*TASK PROMPT*. Copy out the rows from the line containing "Click the globe public privacy icon" up to and including the line containing "Action: (262, 230)", character for character and with nothing else.

*AVAILABLE DATA*.
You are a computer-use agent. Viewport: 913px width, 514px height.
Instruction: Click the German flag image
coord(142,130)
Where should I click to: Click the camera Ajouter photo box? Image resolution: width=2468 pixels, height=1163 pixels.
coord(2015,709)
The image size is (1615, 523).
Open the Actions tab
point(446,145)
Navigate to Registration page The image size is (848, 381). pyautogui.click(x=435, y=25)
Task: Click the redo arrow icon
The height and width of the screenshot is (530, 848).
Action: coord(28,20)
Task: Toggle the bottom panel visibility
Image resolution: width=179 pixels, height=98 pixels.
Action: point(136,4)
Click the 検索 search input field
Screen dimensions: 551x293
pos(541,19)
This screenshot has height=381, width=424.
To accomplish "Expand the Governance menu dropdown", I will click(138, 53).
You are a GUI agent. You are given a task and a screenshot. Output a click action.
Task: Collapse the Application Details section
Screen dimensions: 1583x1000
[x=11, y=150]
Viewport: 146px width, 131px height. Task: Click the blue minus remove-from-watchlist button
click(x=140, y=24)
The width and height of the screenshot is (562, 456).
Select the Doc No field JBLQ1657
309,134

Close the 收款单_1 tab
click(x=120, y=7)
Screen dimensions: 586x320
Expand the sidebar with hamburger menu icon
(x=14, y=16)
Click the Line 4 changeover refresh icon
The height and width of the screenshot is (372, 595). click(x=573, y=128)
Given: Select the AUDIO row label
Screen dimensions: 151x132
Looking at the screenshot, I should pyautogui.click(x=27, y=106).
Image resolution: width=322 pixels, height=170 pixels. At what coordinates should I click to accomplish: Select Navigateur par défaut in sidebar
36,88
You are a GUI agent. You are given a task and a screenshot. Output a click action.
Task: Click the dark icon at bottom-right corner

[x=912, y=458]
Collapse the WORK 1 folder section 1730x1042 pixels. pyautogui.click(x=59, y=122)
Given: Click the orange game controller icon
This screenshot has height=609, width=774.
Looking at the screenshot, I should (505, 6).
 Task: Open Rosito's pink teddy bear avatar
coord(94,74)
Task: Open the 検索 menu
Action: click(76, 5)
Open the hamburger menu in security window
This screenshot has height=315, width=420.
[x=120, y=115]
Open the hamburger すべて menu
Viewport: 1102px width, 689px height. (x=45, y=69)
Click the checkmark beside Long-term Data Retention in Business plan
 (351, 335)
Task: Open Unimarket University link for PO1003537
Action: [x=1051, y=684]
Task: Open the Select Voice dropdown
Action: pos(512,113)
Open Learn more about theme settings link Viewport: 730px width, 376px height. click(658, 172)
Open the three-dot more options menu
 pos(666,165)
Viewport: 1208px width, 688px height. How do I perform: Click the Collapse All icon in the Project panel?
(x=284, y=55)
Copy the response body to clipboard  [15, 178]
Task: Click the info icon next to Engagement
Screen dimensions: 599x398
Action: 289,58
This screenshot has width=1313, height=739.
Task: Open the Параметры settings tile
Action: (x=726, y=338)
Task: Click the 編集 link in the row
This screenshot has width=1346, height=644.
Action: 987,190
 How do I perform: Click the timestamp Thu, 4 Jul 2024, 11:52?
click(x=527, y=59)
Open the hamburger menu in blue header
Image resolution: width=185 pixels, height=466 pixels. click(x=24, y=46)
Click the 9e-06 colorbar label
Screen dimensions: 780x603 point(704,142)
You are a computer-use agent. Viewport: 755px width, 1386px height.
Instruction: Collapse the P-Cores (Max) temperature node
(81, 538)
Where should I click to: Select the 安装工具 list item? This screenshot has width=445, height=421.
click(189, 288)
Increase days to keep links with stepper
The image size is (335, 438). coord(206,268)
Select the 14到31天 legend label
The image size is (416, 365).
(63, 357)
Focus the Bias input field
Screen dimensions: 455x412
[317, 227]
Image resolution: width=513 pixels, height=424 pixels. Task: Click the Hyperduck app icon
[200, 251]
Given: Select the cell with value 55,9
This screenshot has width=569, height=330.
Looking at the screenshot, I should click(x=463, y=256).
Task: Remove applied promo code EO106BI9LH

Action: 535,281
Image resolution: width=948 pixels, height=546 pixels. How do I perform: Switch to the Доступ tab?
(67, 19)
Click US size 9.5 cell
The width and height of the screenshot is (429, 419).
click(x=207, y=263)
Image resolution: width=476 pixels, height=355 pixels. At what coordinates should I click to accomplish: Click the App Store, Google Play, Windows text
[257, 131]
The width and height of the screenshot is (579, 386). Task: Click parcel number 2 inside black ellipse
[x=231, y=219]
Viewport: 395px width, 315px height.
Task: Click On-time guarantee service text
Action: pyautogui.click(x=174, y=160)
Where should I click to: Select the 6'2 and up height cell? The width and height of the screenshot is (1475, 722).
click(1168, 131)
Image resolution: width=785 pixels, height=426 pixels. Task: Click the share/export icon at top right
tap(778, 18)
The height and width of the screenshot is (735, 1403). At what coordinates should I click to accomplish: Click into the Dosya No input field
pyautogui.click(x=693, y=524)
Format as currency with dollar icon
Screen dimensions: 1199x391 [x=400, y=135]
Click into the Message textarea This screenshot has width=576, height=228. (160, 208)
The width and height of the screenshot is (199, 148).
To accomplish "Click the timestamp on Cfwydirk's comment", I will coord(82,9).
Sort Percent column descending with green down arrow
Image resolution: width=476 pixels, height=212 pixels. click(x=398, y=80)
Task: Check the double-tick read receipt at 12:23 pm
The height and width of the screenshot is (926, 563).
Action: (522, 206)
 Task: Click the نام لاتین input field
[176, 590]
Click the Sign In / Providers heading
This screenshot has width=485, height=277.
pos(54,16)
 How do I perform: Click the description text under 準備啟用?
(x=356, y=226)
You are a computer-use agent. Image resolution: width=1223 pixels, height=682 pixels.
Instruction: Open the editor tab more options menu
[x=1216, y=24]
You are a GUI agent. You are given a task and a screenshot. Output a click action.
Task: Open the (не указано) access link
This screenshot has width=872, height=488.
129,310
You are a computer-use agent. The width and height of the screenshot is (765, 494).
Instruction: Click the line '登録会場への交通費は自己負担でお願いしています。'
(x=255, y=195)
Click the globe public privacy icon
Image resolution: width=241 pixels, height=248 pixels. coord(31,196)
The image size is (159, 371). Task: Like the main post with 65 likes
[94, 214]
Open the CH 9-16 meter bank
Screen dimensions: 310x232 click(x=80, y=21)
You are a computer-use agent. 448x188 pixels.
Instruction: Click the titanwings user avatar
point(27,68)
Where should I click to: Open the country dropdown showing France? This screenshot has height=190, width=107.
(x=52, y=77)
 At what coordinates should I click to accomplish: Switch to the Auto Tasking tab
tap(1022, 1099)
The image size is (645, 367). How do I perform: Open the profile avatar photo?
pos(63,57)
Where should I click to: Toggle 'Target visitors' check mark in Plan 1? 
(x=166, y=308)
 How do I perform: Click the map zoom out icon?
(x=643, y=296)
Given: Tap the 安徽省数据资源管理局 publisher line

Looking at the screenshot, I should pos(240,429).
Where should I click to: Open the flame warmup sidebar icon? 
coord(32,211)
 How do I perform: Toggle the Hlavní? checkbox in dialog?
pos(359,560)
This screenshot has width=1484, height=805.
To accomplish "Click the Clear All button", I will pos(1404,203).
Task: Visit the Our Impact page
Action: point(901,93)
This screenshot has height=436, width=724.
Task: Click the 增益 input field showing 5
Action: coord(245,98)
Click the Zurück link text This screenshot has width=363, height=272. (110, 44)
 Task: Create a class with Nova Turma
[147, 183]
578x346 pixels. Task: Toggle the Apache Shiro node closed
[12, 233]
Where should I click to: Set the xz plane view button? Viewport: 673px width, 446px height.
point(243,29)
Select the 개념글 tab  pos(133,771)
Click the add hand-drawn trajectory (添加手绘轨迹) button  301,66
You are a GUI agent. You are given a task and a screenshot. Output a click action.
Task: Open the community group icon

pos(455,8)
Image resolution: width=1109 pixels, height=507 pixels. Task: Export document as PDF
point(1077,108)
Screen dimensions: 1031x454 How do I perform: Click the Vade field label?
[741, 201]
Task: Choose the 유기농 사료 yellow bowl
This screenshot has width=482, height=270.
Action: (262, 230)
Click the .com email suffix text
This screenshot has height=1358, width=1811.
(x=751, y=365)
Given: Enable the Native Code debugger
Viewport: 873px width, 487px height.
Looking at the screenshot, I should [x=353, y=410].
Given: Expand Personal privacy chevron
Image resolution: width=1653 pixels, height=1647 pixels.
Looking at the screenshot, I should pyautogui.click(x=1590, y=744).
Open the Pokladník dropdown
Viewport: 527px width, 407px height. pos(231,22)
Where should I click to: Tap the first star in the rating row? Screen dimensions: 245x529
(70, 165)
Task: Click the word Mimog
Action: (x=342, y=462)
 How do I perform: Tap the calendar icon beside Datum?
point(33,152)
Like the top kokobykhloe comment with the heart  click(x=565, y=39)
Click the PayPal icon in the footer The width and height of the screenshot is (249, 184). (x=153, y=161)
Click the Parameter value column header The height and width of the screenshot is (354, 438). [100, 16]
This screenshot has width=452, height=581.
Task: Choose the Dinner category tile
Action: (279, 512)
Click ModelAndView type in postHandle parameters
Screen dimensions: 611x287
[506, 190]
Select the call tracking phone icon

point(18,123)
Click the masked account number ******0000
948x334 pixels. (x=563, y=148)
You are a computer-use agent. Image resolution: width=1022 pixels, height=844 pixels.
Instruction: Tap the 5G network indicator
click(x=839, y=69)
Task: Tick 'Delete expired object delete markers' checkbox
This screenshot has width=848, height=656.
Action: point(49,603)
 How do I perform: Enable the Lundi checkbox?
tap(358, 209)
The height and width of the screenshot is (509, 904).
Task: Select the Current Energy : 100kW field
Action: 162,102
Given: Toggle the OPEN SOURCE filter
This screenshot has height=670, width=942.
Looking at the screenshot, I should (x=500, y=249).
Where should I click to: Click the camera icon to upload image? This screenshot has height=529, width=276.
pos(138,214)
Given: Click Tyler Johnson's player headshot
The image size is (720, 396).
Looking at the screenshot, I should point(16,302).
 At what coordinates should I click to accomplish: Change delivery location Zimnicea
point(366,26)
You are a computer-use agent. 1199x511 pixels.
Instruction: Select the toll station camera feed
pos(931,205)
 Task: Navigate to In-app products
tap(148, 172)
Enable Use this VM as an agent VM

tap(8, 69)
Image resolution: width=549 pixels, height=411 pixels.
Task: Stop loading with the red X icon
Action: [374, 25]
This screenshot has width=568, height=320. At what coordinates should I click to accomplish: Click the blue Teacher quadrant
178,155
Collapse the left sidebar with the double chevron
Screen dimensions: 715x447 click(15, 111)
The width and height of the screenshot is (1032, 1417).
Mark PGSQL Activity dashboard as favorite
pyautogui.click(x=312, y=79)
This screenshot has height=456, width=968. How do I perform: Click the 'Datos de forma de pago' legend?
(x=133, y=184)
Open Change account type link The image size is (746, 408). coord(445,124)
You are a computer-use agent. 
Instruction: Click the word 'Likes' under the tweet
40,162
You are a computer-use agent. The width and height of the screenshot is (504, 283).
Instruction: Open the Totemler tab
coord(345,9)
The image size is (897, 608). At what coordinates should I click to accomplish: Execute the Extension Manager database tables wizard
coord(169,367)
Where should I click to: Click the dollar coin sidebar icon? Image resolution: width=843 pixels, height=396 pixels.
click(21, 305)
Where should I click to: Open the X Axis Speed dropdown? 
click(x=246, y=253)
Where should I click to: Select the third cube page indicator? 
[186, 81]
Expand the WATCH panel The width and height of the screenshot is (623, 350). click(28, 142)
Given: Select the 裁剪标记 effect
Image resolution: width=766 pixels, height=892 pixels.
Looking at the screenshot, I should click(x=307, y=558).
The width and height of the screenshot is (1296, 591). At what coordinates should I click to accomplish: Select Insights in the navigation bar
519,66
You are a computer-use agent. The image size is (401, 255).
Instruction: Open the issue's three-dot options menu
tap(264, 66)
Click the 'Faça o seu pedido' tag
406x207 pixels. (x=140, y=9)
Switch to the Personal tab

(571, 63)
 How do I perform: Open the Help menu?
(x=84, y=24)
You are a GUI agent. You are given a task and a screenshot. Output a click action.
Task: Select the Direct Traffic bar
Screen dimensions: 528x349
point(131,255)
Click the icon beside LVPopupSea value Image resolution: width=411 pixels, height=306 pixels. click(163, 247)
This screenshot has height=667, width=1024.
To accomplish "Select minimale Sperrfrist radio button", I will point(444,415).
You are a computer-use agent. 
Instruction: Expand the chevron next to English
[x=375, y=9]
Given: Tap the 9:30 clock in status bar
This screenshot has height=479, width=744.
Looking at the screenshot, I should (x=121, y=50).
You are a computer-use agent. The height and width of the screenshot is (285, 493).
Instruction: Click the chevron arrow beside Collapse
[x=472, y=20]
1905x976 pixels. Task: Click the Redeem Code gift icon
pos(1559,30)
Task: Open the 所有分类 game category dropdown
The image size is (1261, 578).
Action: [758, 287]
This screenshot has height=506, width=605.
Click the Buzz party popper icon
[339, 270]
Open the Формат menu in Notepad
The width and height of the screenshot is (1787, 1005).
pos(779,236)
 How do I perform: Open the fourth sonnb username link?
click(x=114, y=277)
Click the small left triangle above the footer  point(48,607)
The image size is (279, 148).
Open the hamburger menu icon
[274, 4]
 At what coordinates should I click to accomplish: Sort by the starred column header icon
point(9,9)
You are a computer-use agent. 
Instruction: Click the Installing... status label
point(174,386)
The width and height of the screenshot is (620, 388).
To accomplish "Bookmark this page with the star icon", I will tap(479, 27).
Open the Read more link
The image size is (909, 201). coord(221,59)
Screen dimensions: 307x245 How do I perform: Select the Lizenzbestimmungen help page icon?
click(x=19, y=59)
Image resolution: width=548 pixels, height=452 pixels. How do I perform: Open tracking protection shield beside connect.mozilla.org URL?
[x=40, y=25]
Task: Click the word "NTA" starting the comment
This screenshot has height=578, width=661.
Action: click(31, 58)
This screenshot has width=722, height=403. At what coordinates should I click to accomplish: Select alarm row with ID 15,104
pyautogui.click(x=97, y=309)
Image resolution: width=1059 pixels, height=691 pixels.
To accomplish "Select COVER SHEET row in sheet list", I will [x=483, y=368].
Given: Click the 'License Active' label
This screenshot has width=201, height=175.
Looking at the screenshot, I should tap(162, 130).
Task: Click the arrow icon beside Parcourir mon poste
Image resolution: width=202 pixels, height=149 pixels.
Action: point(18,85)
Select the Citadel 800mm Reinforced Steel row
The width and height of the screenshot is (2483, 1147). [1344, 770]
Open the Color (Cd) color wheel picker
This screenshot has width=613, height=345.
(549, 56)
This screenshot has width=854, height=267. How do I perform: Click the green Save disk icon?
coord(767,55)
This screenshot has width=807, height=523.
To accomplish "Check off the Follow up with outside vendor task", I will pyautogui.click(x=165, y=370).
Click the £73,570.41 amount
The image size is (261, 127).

*TASK RESPONSE*.
Click the globe public privacy icon
Image resolution: width=241 pixels, height=248 pixels. coord(31,196)
The image size is (159, 371). Task: Like the main post with 65 likes
[94, 214]
Open the CH 9-16 meter bank
Screen dimensions: 310x232 click(x=80, y=21)
You are a computer-use agent. 448x188 pixels.
Instruction: Click the titanwings user avatar
point(27,68)
Where should I click to: Open the country dropdown showing France? This screenshot has height=190, width=107.
(x=52, y=77)
 At what coordinates should I click to accomplish: Switch to the Auto Tasking tab
tap(1022, 1099)
The image size is (645, 367). How do I perform: Open the profile avatar photo?
pos(63,57)
Where should I click to: Toggle 'Target visitors' check mark in Plan 1? 
(x=166, y=308)
 How do I perform: Click the map zoom out icon?
(x=643, y=296)
Given: Tap the 安徽省数据资源管理局 publisher line

Looking at the screenshot, I should pos(240,429).
Where should I click to: Open the flame warmup sidebar icon? 
coord(32,211)
 How do I perform: Toggle the Hlavní? checkbox in dialog?
pos(359,560)
This screenshot has width=1484, height=805.
To accomplish "Click the Clear All button", I will pos(1404,203).
Task: Visit the Our Impact page
Action: point(901,93)
This screenshot has height=436, width=724.
Task: Click the 增益 input field showing 5
Action: coord(245,98)
Click the Zurück link text This screenshot has width=363, height=272. (110, 44)
 Task: Create a class with Nova Turma
[147, 183]
578x346 pixels. Task: Toggle the Apache Shiro node closed
[12, 233]
Where should I click to: Set the xz plane view button? Viewport: 673px width, 446px height.
point(243,29)
Select the 개념글 tab  pos(133,771)
Click the add hand-drawn trajectory (添加手绘轨迹) button  301,66
You are a GUI agent. You are given a task and a screenshot. Output a click action.
Task: Open the community group icon

pos(455,8)
Image resolution: width=1109 pixels, height=507 pixels. Task: Export document as PDF
point(1077,108)
Screen dimensions: 1031x454 How do I perform: Click the Vade field label?
[741, 201]
Task: Choose the 유기농 사료 yellow bowl
This screenshot has width=482, height=270.
Action: (262, 230)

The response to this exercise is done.